Why is std::unordered_set rehashed even if the load factor limit is not broken?


According to cppreference,

Rehashing occurs only if the new number of elements is greater than max_load_factor()*bucket_count().

In addition, [unord.req]/15 has similar rules:

The insert and emplace members shall not affect the validity of iterators if (N+n) <= z * B, where N is the number of elements in the container prior to the insert operation, n is the number of elements inserted, B is the container's bucket count, and z is the container's maximum load factor.

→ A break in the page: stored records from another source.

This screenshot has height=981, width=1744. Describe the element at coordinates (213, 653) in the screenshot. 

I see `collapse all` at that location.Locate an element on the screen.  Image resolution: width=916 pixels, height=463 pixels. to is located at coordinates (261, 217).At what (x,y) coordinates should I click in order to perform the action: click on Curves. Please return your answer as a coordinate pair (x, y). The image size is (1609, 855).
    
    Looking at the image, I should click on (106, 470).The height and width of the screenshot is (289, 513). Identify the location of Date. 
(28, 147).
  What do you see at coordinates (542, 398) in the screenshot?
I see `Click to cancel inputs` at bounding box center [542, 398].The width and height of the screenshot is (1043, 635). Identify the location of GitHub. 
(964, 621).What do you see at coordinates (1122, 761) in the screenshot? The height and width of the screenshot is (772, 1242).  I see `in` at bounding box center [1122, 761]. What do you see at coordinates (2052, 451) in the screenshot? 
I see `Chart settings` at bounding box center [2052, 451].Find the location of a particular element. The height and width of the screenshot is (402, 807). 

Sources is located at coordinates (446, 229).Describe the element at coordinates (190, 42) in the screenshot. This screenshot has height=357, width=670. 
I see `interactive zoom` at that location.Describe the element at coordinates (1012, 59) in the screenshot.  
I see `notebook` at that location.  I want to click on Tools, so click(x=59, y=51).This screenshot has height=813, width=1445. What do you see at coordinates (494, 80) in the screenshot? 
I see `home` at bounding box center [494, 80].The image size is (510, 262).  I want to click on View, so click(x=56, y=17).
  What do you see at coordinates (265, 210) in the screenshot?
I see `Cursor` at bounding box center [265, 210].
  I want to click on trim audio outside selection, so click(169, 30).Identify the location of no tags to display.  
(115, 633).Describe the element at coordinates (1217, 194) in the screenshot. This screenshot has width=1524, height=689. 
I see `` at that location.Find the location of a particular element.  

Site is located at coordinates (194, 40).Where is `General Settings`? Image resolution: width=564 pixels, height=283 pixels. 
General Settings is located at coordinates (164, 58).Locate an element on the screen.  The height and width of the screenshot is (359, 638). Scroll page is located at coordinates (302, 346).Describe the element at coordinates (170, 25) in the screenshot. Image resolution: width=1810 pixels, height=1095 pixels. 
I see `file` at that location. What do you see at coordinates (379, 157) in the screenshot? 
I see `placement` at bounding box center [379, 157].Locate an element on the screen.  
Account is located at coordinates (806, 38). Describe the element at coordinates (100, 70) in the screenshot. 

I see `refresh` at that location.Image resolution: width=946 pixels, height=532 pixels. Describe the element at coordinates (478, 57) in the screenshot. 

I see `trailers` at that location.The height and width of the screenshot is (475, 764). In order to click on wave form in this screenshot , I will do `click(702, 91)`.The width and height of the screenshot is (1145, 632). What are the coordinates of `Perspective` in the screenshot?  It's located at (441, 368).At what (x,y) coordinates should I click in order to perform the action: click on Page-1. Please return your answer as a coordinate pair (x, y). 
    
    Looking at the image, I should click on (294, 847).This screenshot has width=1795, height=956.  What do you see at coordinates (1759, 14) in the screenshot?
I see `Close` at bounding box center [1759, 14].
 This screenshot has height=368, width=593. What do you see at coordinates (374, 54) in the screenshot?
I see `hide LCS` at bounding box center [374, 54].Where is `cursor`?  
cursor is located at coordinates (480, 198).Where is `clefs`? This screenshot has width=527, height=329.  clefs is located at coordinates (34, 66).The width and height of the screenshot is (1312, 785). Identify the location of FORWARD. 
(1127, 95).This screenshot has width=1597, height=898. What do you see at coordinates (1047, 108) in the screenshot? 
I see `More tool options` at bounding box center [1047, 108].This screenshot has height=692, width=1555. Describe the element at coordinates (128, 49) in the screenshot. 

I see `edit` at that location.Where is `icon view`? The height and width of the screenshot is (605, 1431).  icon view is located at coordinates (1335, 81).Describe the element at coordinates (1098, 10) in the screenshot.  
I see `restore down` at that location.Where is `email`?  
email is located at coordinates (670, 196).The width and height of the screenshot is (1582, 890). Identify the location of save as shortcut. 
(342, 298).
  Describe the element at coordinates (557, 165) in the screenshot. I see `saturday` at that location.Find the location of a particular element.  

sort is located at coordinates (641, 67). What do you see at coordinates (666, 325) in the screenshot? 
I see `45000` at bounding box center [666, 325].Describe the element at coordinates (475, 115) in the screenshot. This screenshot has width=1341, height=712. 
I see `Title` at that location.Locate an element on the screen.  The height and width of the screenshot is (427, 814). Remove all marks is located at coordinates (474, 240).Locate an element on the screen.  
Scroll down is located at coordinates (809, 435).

However, consider the following example:

#include <unordered_set>
#include <iostream>

int main()
{
    std::unordered_set<int> s;
    s.emplace(1);
    s.emplace(42);
    std::cout << s.bucket_count() << ' ';
    std::cout << (3 > s.max_load_factor() * s.bucket_count()) << ' ';
    s.emplace(2);
    std::cout << s.bucket_count() << ' ';
}

With GCC 8.0.1, it outputs

3 0 7

This means after emplacing 2, a rehashing occurs though the new number of elements (3) is not greater than max_load_factor()*bucket_count() (note the second output is 0). Why does this happen?


Solution

  • The rehash condition is changed since Issue 2156. Before the change, a rehash occurs when the new number of elements is no less than max_load_factor()*bucket_count(), and it becomes "greater than" after the change.

    GCC 8.0.1 does not implement this change. There is already a bug report, and it has been fixed in GCC 9.